▶ Objective
In the text on online dispute resolution and virtual courts, where is ODR said to be seen more commonly?
--- Provided passage ---
Over time, traditional court processes became inherent with problems that directly affect people’s access to justice. Some of these problems include accessibility and the complexity of court procedures and of course, long litigation periods.
Similar to Online Dispute Resolution, courts are now available in online media! Online dispute resolution and virtual courts are now options for giving service to the public.
One would ask, what is the difference between Online Dispute Resolution and Online Courts? Online dispute resolution is capable of virtually resolving cases and without the involvement of a judge which is not mandatory. Similarly, virtual courts also handle cases remotely. However, for virtual courts, litigations happen with a counsel present.
Read in-depth discussions on ODR in What is ODR (Online Dispute Resolution)? and on Alternative dispute resolutions pros and cons in Alternative dispute resolution (ADR) and it’s advantages and disadvantages
Online dispute resolution and virtual courts have quite a lot of similarities and differences. Of course, both are platforms that address certain disputes online. It is just that ODR can only handle a certain complexity of cases. We can see ODR more commonly in the e-commerce world, where online transaction disputes happen.
Furthermore, the manner of proceeding is different. Online dispute resolution can proceed with the help of an online information technology system, ie with AI support.
--- Collected data ---
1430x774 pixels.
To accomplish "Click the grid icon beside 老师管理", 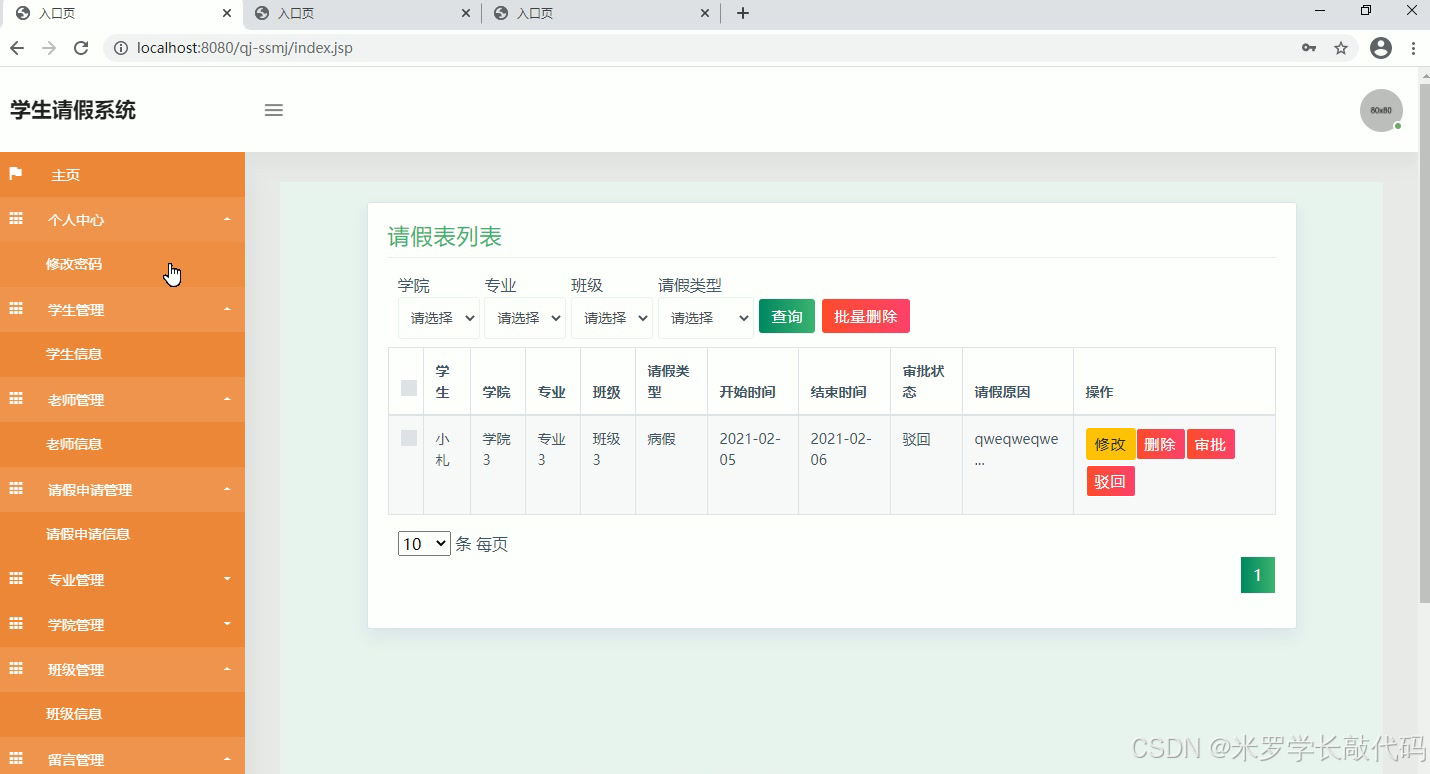I will (x=15, y=399).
---
▶ Task result
In the e-commerce world, where online transaction disputes happen.